Но так как у нас всегда была
очень велика роль государства,
именно государственной власти.
И вот это вот представление, ну,
во многом от Петра I, наверное, еще.
Неслучайно тоже его любил
товарищ Сталин и теперь его любят.
Вот главное:
«Мы будем мощными, и нас будут бояться!»
Вот это почему пронизывает.
Это какое-то странное ощущение.
Пушкин даже этим как-то вот был…
Ну у Пушкина есть стихотворение
«Клеветникам России» о том, как…
«О чем шумите вы, народные витии?»
Когда Запад стал вмешиваться
в подавление польского восстания.
«Оставьте, — говорит,
— это спор славян между собой».
Но там как раз идея о том,
какая огромная у нас страна, и уже к нам приходили.
Там, Наполеон приходил.
«Приходите к нам витии, есть место вам
в снегах России среди нечуждых вам гробов».
А Вяземский, друг Пушкина,
вообще-то очень его ценивший.
Он сказал: «Че радоваться-то?
Что велика Федора, да дура!»
Что «у нас от одной мысли до другой еще много верст».
Вот мне тоже кажется, что я…
Ну, у Александра Сергеевича
много всего другого было.
У него не только это.
А есть те, которые почему-то
в этом видят главное достижение.
— Как вы относитесь к гипотезе, что Европа
и Западный мир вообще предали Украину?

• ЗАДАНИЯ:
1. Скопируйте из отрывка текста фрагмент между словами «Вот это почему» и «Там, Наполеон приходил.», включая их.
2. Кем, согласно отрывку текста, Вяземский приходился Пушкину?

• ИСХОДНЫЙ ФРАГМЕНТ:
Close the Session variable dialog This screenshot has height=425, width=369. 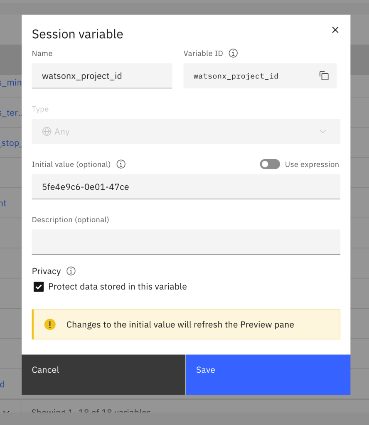pos(335,30)
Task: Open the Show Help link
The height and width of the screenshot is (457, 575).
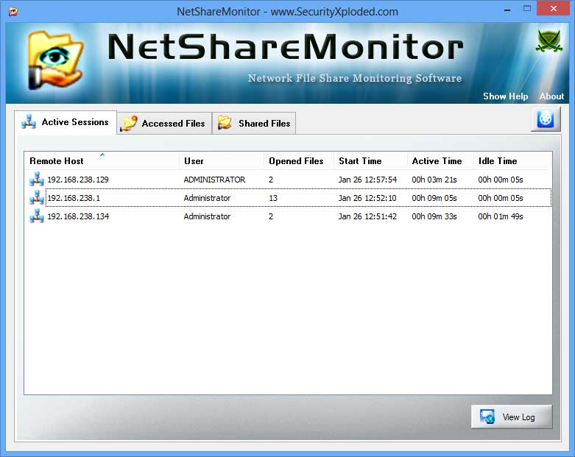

• ОТВЕТЫ К ЗАДАНИЯМ:
1.
Вот это почему пронизывает.
Это какое-то странное ощущение.
Пушкин даже этим как-то вот был…
Ну у Пушкина есть стихотворение
«Клеветникам России» о том, как…
«О чем шумите вы, народные витии?»
Когда Запад стал вмешиваться
в подавление польского восстания.
«Оставьте, — говорит,
— это спор славян между собой».
Но там как раз идея о том,
какая огромная у нас страна, и уже к нам приходили.
Там, Наполеон приходил.

2. Другом.